Entitled “The Commiffioners,” the exhibition centers around a newspaper ad taken out by Thomas Jefferson and the Capitol commissioners to find an architect for the Capitol building in Washington DC. Lutker uses the word play in the title (until the 19th Century, the letter “s“ often appeared to look like the letter “f”) to continue a strategy of confusion and displacement that have been a characteristic of her work. Undermining the orderly and logical connections that we rely on between reality, time, and history, she draws connections back and forth in order to expose the tension between the individual and civilization, or the one and the many. In her previous work, she mined dream narratives to explore this tension and in this new body of work she uses this surrealist language to lay bare the power relationships inherent in the way we each internalize history, and make this public narrative part of our selves. This work continues, using a variety of media, to examine the subject’s relationship to truth, history, and interpretation.
Drawing from actual objects and historical documents Lutker creates an installation that poses political and historical archetypes and metaphors: civilization (living things) and its relationship to power (in the form of architecture) as filtered through the imaginary (or history). Time plays a very important role, and each work in the exhibition undermines time's imposed order, leading to strange time-traps or conceptual whirlpools. On view are a series of columns etched in glass mirrors facing an audience of over 350 different pigs uniformly cast in gray plastic, arranged on rows of bleachers. The columns drawn into the mirrors denote the 5 orders of architecture, each stemming from a different ancient civilization, representing our different origins. The mirrors, on the other hand deny history—they are always current, reflecting their environment. The pigs, in their anthropomorphical silliness, are a reflection of humans projecting their image in a distorted and disturbing way. The congress of pigs faces off with the pillars, and the pillars reflect the pigs back at themselves. Together, they form a circuit that is both closed and yet open enough to leave room for interpretation.

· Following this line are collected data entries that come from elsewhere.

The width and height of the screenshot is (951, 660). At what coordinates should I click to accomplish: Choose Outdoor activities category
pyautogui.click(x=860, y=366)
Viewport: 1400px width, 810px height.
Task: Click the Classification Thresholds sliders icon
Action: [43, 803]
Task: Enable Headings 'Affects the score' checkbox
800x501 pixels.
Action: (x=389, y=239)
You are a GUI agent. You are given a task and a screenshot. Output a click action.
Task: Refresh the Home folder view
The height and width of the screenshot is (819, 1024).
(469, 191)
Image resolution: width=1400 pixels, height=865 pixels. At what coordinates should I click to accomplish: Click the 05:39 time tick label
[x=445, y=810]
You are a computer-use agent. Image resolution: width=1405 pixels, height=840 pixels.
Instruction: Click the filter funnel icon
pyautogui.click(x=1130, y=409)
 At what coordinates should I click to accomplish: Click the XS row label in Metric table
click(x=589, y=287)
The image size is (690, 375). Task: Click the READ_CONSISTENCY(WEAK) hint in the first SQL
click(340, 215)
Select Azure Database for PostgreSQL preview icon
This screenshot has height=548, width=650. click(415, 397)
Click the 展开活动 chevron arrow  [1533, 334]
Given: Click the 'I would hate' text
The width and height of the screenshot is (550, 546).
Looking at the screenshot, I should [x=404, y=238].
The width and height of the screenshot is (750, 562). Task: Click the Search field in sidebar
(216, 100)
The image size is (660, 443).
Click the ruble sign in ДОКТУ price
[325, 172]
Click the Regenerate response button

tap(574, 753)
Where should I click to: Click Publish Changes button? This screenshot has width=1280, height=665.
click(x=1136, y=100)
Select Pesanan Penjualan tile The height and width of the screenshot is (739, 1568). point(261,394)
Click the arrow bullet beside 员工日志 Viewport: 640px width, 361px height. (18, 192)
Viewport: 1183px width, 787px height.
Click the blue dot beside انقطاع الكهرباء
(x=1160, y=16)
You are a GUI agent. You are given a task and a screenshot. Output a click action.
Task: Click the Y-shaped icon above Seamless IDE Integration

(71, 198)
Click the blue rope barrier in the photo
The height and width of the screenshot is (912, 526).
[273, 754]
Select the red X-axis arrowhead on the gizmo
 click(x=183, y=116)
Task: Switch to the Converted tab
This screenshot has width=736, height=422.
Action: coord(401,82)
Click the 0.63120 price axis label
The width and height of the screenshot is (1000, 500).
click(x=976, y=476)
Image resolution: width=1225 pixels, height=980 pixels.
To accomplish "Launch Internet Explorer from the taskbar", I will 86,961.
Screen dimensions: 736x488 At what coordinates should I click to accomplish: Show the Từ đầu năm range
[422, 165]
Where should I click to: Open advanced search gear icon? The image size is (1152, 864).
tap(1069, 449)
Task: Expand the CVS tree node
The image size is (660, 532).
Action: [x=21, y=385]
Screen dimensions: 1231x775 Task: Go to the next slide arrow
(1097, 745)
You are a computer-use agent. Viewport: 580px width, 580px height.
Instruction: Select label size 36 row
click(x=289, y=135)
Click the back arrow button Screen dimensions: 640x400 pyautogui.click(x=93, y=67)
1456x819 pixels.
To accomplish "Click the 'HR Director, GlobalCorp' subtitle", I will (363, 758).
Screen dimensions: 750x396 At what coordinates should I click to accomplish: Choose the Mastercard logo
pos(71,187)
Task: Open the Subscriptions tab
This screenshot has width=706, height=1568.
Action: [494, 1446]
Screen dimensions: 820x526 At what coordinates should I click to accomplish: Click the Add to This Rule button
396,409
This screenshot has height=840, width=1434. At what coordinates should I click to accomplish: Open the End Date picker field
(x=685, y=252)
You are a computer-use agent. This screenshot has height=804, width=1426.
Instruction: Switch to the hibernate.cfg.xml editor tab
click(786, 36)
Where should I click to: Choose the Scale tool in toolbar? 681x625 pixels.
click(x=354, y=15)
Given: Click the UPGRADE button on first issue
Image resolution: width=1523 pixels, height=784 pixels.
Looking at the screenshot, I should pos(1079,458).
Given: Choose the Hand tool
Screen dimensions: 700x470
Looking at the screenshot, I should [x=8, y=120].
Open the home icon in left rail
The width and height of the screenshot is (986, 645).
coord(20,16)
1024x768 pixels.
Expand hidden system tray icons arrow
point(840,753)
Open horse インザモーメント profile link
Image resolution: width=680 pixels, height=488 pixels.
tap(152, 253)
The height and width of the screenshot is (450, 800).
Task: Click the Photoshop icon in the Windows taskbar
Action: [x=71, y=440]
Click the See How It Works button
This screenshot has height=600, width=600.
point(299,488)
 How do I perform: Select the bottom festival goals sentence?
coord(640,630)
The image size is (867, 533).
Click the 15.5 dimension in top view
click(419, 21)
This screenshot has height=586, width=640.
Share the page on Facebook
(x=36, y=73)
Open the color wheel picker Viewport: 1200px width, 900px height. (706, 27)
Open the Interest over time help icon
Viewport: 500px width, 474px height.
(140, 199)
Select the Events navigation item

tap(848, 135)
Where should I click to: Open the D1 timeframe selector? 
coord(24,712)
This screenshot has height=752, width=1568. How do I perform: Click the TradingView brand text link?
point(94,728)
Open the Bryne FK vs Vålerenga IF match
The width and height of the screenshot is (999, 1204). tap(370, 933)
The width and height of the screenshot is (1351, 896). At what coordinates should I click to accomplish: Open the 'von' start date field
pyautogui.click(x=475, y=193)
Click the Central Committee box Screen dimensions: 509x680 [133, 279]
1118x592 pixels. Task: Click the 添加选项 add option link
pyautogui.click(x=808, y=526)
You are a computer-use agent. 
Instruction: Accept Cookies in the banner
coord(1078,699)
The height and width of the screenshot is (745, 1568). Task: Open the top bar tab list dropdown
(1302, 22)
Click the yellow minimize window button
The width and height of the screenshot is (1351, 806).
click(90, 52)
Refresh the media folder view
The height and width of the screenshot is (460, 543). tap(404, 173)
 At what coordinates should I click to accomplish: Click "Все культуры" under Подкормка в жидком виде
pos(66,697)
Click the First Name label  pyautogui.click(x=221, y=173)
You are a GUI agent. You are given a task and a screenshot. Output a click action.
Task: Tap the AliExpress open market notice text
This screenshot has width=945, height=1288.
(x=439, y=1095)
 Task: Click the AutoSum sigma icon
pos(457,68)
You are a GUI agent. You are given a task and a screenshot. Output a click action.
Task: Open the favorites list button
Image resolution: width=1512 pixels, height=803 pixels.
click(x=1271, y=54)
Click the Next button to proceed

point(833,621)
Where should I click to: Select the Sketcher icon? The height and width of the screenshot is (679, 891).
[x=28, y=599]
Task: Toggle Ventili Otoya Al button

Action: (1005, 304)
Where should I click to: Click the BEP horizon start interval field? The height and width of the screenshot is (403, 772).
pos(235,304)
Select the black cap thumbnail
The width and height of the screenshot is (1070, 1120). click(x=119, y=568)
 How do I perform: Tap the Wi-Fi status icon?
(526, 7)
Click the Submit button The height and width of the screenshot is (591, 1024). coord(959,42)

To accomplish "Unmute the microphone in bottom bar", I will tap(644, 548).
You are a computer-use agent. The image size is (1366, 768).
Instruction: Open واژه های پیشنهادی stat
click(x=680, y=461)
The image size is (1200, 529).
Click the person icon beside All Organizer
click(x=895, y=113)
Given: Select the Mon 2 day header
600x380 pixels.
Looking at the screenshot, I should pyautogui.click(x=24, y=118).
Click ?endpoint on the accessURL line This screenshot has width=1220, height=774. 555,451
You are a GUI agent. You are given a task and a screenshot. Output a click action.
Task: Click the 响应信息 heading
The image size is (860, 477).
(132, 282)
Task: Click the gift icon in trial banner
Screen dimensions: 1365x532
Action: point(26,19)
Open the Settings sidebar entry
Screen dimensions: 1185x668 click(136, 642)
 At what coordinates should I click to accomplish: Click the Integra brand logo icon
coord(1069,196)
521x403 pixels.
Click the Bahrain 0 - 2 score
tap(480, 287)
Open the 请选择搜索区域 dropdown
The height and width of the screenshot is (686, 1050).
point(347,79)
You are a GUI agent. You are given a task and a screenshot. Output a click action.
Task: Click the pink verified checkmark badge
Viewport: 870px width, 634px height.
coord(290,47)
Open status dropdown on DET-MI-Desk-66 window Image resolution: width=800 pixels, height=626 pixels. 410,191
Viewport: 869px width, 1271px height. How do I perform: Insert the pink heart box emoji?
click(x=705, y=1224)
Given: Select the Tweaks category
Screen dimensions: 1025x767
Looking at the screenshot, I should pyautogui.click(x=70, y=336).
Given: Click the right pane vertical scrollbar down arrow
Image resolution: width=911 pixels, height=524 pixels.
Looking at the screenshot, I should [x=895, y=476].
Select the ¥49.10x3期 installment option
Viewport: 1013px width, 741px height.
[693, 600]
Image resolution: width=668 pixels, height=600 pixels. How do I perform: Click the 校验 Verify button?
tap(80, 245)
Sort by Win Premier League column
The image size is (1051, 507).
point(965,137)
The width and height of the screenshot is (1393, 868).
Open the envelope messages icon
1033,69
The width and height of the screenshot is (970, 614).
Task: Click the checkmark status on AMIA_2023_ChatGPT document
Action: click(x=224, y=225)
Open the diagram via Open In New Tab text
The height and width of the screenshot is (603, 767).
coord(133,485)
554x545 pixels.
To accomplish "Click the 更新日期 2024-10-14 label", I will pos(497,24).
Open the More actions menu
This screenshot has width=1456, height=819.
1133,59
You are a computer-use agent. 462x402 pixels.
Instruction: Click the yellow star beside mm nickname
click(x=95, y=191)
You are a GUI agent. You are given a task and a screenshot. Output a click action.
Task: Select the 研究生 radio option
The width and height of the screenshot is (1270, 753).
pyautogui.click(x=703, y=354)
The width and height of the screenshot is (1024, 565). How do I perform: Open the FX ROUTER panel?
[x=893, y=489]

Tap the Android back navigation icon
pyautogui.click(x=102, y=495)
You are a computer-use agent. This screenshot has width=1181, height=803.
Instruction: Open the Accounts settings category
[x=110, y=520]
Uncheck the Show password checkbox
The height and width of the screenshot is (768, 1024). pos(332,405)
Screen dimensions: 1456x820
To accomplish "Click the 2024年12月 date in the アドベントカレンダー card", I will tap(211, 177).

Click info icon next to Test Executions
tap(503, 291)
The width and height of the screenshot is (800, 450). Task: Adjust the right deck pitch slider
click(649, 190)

But most of all, it brings out the humor, the nonsensical, nonlinear and coincidental side of history.
Shana Lutker graduated with a MFA from UCLA in 2005 and she received her BA in 2000 from Brown University, Providence, RI. She has had recent solo exhibitions at Artists Space, New York, curated by Jeffrey Uslip, and at the CCA Wattis Institute, San Francisco, curated by Jens Hoffman. Her work was included in exhibitions at the Glassell CORE Program Gallery, Museum of Fine Art, Houston, the CCA Wattis Institute, San Francisco, Harris Lieberman, New York, in the “2006 California Biennial”, Orange County Museum of Art, Sweeney Art Gallery, UC Riverside, D’Amelio Terras, New York, the Tang Museum, Skidmore, Saratoga, Kunstverein Langenhagen, Langenhagen, Germany. She will be included in the upcoming California Biennial at the Orange County Museum of Art, curated by Lauri Firstenberg. She was also included in a project room exhibition at the gallery curated by Gosia Wojas in 2007.